_PROBLEM TO WORK ON_
Among the entries below, take the line with "Instruction: Click the" and the line with "has height=260, width=387.", and output them and every line between them exactly, with nothing else.
[DATA EXTRACT — start]
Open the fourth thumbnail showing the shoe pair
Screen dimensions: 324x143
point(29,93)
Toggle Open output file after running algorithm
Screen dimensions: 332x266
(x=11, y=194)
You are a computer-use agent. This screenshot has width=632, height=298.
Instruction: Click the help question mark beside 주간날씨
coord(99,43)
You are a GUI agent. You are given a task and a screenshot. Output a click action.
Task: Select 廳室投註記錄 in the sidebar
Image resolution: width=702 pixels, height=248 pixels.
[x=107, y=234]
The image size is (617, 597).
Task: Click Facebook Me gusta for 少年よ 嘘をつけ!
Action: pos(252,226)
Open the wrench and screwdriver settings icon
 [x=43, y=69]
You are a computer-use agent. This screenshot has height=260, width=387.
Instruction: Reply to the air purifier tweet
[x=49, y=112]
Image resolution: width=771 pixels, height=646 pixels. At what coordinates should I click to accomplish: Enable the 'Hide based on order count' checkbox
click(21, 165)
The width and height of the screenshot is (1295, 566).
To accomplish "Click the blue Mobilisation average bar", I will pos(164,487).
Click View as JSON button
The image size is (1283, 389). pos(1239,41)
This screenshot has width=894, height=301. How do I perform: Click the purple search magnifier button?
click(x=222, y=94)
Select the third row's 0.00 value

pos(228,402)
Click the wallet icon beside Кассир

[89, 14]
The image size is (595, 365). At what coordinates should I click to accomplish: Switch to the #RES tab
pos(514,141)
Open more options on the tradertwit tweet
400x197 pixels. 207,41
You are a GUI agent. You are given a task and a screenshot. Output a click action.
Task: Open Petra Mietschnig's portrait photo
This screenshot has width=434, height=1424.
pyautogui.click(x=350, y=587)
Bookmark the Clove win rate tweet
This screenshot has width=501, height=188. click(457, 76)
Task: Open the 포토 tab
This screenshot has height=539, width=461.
[DATA EXTRACT — finish]
_OUTPUT OF THE TASK_
Instruction: Click the help question mark beside 주간날씨
coord(99,43)
You are a GUI agent. You are given a task and a screenshot. Output a click action.
Task: Select 廳室投註記錄 in the sidebar
Image resolution: width=702 pixels, height=248 pixels.
[x=107, y=234]
The image size is (617, 597).
Task: Click Facebook Me gusta for 少年よ 嘘をつけ!
Action: pos(252,226)
Open the wrench and screwdriver settings icon
 [x=43, y=69]
You are a computer-use agent. This screenshot has height=260, width=387.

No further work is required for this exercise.